## The task
The result should be every line in the data below that carries the string "using".
___ Excerpted data ___
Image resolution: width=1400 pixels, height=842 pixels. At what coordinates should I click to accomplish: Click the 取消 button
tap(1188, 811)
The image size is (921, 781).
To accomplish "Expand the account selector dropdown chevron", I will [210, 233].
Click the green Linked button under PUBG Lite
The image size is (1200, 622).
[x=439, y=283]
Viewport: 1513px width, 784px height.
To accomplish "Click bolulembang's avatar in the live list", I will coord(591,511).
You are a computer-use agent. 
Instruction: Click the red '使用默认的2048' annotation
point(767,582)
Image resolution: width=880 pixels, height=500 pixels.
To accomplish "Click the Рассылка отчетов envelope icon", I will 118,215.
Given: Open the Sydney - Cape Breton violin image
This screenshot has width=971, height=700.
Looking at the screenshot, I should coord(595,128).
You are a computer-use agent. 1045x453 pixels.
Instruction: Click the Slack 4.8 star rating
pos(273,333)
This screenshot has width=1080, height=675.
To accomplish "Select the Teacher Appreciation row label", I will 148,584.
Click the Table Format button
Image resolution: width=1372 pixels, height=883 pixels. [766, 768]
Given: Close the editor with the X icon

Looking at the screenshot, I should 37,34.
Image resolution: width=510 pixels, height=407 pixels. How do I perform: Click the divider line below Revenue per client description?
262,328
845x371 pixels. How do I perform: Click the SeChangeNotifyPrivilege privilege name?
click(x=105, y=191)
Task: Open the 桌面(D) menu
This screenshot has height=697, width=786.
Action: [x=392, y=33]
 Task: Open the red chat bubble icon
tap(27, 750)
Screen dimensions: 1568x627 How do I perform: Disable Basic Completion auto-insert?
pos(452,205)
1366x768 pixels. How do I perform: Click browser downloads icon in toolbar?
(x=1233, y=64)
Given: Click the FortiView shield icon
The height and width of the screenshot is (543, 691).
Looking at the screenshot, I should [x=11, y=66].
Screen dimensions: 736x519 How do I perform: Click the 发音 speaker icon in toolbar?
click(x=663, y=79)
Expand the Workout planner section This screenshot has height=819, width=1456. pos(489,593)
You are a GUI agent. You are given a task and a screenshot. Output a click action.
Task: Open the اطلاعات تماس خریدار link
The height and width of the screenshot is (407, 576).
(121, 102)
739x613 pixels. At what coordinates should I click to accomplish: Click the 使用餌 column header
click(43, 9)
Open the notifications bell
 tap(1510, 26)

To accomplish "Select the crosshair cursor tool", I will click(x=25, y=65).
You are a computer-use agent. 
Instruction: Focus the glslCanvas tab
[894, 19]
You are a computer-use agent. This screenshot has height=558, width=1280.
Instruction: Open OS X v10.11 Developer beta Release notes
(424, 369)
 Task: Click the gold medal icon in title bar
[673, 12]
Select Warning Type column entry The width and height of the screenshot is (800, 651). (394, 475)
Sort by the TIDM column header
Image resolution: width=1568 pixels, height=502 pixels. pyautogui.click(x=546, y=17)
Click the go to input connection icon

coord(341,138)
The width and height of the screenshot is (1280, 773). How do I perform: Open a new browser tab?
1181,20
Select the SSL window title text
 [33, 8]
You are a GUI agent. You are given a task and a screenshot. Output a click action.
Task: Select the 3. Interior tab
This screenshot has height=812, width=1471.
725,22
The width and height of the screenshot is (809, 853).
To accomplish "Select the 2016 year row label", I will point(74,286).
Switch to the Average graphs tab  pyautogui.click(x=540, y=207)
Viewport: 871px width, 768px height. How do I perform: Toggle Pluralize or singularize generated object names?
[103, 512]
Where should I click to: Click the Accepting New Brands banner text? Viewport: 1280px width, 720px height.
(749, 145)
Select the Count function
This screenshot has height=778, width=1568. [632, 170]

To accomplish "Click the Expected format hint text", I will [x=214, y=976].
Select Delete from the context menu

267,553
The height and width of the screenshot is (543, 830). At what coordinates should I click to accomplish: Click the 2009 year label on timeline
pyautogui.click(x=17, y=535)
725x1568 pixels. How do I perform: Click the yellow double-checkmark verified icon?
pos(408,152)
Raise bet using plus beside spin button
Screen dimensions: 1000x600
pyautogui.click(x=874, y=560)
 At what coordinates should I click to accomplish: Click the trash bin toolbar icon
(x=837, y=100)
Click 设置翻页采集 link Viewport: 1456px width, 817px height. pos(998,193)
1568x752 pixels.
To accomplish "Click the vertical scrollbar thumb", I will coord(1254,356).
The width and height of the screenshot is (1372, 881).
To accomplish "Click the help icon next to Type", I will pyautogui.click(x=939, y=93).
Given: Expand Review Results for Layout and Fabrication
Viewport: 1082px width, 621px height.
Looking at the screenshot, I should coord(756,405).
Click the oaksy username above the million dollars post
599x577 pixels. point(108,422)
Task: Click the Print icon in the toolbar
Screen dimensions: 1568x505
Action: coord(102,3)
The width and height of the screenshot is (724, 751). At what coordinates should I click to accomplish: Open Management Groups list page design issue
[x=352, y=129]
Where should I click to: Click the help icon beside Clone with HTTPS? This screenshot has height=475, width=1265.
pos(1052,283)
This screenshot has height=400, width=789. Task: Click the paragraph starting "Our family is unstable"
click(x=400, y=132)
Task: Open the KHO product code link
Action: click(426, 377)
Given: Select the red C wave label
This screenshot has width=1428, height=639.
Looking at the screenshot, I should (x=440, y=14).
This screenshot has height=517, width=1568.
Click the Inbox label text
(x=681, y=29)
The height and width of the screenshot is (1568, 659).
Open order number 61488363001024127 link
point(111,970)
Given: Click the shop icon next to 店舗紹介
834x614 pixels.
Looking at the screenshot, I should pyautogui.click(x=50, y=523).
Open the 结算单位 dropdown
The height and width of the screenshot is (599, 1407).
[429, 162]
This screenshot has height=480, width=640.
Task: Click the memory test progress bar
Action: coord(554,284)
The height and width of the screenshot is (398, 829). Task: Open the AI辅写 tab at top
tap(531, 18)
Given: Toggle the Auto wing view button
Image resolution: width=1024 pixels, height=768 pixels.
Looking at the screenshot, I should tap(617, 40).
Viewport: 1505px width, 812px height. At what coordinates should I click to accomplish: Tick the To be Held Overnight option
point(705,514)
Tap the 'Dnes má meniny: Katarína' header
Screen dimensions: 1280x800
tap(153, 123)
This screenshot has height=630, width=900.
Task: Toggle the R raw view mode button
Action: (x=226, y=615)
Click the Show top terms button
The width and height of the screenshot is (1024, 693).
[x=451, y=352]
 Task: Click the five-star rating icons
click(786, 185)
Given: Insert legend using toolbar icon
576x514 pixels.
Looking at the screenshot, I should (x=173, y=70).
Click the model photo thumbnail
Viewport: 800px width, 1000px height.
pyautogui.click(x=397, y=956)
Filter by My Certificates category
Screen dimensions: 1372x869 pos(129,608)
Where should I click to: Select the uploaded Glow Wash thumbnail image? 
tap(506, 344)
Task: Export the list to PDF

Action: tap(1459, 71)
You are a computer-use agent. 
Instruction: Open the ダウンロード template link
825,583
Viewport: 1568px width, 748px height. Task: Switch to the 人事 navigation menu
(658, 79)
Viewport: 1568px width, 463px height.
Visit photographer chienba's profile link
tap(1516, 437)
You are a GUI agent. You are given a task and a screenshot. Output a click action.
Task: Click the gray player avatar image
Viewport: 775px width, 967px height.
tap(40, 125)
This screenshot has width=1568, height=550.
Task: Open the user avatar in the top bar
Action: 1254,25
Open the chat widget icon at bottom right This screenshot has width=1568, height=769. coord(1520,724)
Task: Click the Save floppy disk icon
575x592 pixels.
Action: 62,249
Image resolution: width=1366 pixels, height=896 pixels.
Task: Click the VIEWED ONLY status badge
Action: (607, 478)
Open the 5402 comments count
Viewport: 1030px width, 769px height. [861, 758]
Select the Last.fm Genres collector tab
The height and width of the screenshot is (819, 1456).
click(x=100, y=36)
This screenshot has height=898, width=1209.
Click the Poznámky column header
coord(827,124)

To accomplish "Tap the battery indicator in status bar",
___
## Response below
Raise bet using plus beside spin button
Given: Insert legend using toolbar icon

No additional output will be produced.